Given information:
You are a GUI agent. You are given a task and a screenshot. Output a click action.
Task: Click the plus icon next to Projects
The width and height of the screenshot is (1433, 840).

...

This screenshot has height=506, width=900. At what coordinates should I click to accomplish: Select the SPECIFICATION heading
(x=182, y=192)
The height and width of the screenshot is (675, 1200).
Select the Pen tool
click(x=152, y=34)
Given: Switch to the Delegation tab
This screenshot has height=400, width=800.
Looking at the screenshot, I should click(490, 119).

==

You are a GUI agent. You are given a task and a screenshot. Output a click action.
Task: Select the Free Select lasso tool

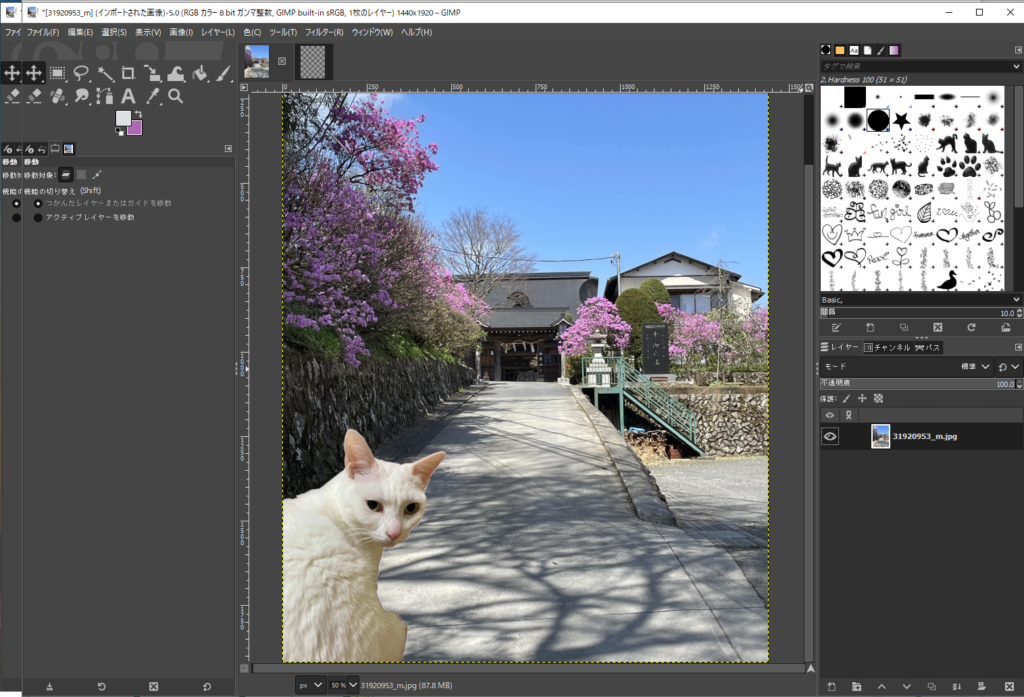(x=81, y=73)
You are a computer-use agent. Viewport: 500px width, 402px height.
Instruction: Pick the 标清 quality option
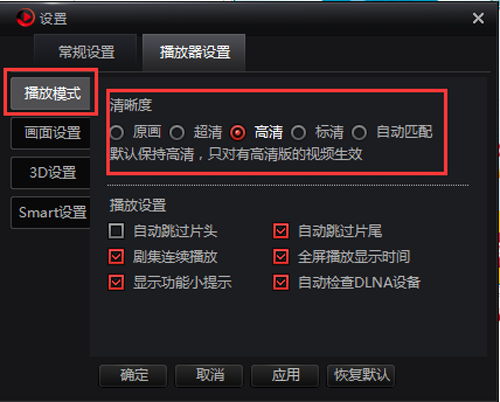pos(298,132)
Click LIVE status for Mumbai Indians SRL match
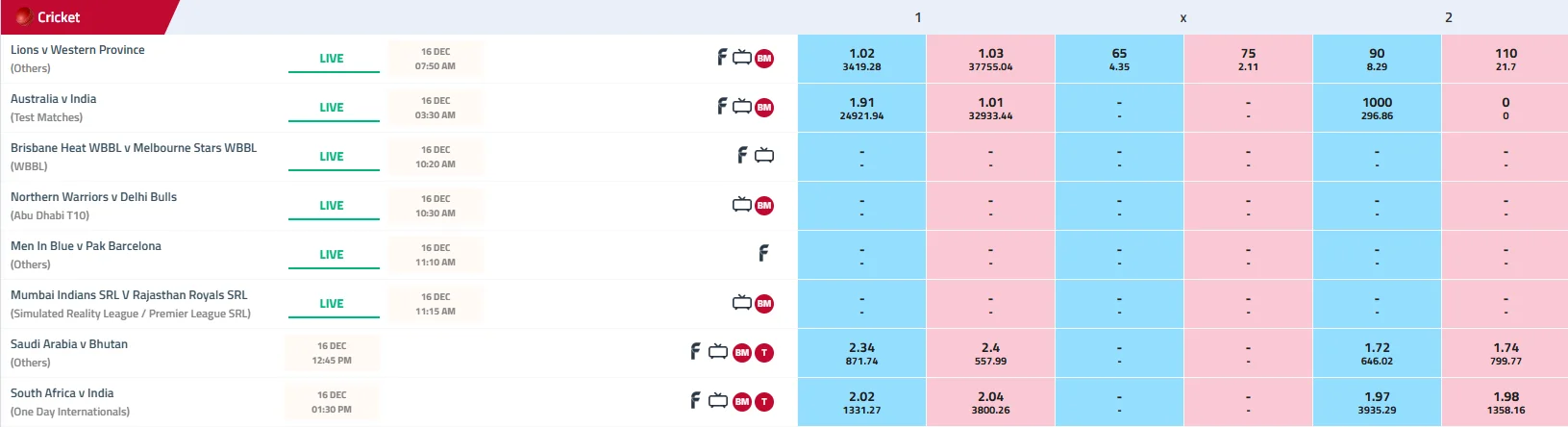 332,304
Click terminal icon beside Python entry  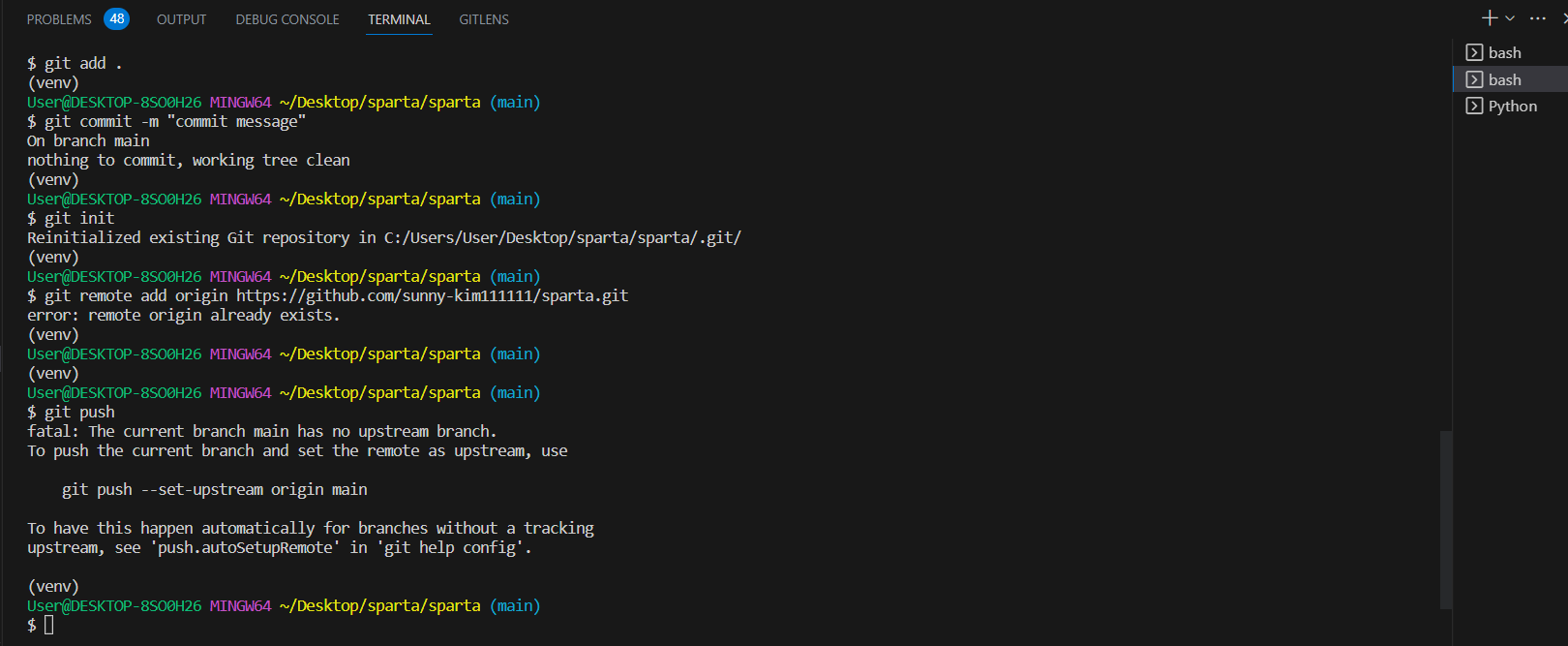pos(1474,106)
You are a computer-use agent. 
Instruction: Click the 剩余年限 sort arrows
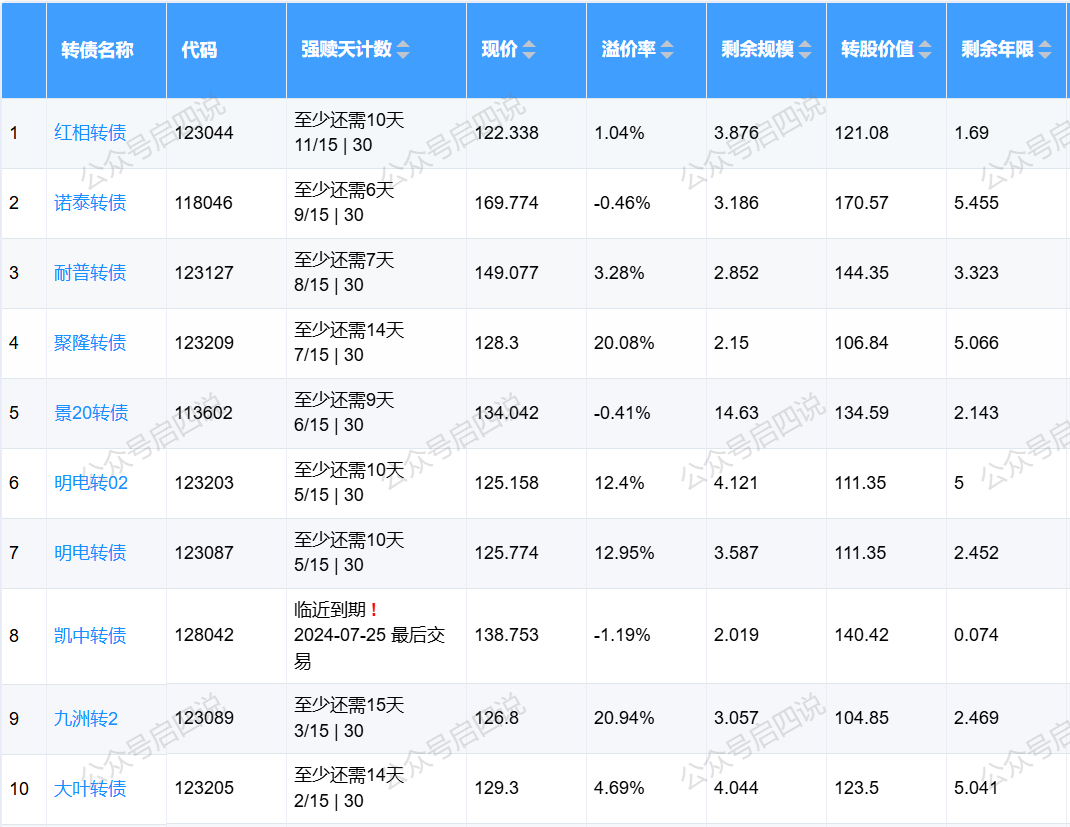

Problem statement:
Proceeding from the line containing "Task: Click the plus icon next to Projects" through the line containing "The width and", transcribe the lines above exactly, both end lines included.

Task solution:
Task: Click the plus icon next to Projects
The width and height of the screenshot is (1433, 840).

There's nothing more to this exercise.